**Problem statement**
The response should consist of every line below, unchanged.

**Saved entries**
__________

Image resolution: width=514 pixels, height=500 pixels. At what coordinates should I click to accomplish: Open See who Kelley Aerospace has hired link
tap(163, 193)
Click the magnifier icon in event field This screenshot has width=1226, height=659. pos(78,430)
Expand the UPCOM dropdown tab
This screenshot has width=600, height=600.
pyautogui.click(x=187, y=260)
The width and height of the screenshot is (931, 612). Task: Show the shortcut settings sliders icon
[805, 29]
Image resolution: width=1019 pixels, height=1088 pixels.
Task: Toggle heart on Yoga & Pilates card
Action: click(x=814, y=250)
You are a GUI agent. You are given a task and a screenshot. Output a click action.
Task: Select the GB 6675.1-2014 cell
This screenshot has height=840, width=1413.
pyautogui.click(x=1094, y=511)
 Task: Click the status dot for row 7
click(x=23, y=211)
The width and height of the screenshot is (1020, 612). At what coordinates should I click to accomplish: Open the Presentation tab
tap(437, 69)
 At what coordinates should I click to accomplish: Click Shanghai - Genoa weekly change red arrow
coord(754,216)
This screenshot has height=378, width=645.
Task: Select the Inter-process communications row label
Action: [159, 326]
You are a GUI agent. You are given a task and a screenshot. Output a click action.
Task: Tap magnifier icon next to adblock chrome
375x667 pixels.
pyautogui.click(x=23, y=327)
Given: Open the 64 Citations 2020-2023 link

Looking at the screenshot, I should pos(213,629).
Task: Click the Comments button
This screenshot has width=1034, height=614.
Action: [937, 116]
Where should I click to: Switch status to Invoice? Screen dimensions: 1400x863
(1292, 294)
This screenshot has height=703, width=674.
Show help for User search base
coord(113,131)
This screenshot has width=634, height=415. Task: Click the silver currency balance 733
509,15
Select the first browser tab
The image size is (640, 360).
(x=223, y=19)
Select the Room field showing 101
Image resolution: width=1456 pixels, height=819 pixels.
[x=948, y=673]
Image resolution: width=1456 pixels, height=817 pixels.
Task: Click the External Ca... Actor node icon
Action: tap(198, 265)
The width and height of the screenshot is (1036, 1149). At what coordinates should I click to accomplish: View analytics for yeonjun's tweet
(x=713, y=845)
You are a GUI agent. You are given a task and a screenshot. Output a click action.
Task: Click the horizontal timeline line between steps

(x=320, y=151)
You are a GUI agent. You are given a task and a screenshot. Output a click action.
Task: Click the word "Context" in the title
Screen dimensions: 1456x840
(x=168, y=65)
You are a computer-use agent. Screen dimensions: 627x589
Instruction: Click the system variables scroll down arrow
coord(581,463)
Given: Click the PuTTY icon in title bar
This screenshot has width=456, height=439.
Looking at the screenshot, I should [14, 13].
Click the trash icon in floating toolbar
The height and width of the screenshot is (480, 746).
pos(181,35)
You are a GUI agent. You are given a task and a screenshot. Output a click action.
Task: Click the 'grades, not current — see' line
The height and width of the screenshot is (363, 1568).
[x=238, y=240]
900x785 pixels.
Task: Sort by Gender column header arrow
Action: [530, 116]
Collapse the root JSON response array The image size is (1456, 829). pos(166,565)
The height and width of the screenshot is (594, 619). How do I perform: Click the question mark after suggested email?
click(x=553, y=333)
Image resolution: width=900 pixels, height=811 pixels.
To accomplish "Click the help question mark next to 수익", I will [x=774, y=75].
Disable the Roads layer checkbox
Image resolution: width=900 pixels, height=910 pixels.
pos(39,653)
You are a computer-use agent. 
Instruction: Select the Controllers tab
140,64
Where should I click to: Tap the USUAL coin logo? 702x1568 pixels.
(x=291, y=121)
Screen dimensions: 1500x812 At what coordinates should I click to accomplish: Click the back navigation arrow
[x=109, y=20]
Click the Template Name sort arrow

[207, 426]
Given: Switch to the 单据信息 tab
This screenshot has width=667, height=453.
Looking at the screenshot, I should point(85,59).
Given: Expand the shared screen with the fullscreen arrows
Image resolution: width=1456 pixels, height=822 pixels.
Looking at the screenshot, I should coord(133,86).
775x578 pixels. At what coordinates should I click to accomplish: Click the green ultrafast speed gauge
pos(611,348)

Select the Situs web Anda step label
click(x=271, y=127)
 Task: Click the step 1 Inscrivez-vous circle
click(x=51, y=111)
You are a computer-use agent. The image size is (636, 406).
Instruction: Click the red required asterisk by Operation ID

__________

**Written answer**
Image resolution: width=514 pixels, height=500 pixels. At what coordinates should I click to accomplish: Open See who Kelley Aerospace has hired link
tap(163, 193)
Click the magnifier icon in event field This screenshot has width=1226, height=659. pos(78,430)
Expand the UPCOM dropdown tab
This screenshot has width=600, height=600.
pyautogui.click(x=187, y=260)
The width and height of the screenshot is (931, 612). Task: Show the shortcut settings sliders icon
[805, 29]
Image resolution: width=1019 pixels, height=1088 pixels.
Task: Toggle heart on Yoga & Pilates card
Action: click(x=814, y=250)
You are a GUI agent. You are given a task and a screenshot. Output a click action.
Task: Select the GB 6675.1-2014 cell
This screenshot has height=840, width=1413.
pyautogui.click(x=1094, y=511)
 Task: Click the status dot for row 7
click(x=23, y=211)
The width and height of the screenshot is (1020, 612). At what coordinates should I click to accomplish: Open the Presentation tab
tap(437, 69)
 At what coordinates should I click to accomplish: Click Shanghai - Genoa weekly change red arrow
coord(754,216)
This screenshot has height=378, width=645.
Task: Select the Inter-process communications row label
Action: [159, 326]
You are a GUI agent. You are given a task and a screenshot. Output a click action.
Task: Tap magnifier icon next to adblock chrome
375x667 pixels.
pyautogui.click(x=23, y=327)
Given: Open the 64 Citations 2020-2023 link

Looking at the screenshot, I should pos(213,629).
Task: Click the Comments button
This screenshot has width=1034, height=614.
Action: [937, 116]
Where should I click to: Switch status to Invoice? Screen dimensions: 1400x863
(1292, 294)
This screenshot has height=703, width=674.
Show help for User search base
coord(113,131)
This screenshot has width=634, height=415. Task: Click the silver currency balance 733
509,15
Select the first browser tab
The image size is (640, 360).
(x=223, y=19)
Select the Room field showing 101
Image resolution: width=1456 pixels, height=819 pixels.
[x=948, y=673]
Image resolution: width=1456 pixels, height=817 pixels.
Task: Click the External Ca... Actor node icon
Action: tap(198, 265)
The width and height of the screenshot is (1036, 1149). At what coordinates should I click to accomplish: View analytics for yeonjun's tweet
(x=713, y=845)
You are a GUI agent. You are given a task and a screenshot. Output a click action.
Task: Click the horizontal timeline line between steps

(x=320, y=151)
You are a GUI agent. You are given a task and a screenshot. Output a click action.
Task: Click the word "Context" in the title
Screen dimensions: 1456x840
(x=168, y=65)
You are a computer-use agent. Screen dimensions: 627x589
Instruction: Click the system variables scroll down arrow
coord(581,463)
Given: Click the PuTTY icon in title bar
This screenshot has width=456, height=439.
Looking at the screenshot, I should [14, 13].
Click the trash icon in floating toolbar
The height and width of the screenshot is (480, 746).
pos(181,35)
You are a GUI agent. You are given a task and a screenshot. Output a click action.
Task: Click the 'grades, not current — see' line
The height and width of the screenshot is (363, 1568).
[x=238, y=240]
900x785 pixels.
Task: Sort by Gender column header arrow
Action: [530, 116]
Collapse the root JSON response array The image size is (1456, 829). pos(166,565)
The height and width of the screenshot is (594, 619). How do I perform: Click the question mark after suggested email?
click(x=553, y=333)
Image resolution: width=900 pixels, height=811 pixels.
To accomplish "Click the help question mark next to 수익", I will [x=774, y=75].
Disable the Roads layer checkbox
Image resolution: width=900 pixels, height=910 pixels.
pos(39,653)
You are a computer-use agent. 
Instruction: Select the Controllers tab
140,64
Where should I click to: Tap the USUAL coin logo? 702x1568 pixels.
(x=291, y=121)
Screen dimensions: 1500x812 At what coordinates should I click to accomplish: Click the back navigation arrow
[x=109, y=20]
Click the Template Name sort arrow

[207, 426]
Given: Switch to the 单据信息 tab
This screenshot has width=667, height=453.
Looking at the screenshot, I should point(85,59).
Given: Expand the shared screen with the fullscreen arrows
Image resolution: width=1456 pixels, height=822 pixels.
Looking at the screenshot, I should coord(133,86).
775x578 pixels. At what coordinates should I click to accomplish: Click the green ultrafast speed gauge
pos(611,348)

Select the Situs web Anda step label
click(x=271, y=127)
 Task: Click the step 1 Inscrivez-vous circle
click(x=51, y=111)
You are a computer-use agent. The image size is (636, 406).
Instruction: Click the red required asterisk by Operation ID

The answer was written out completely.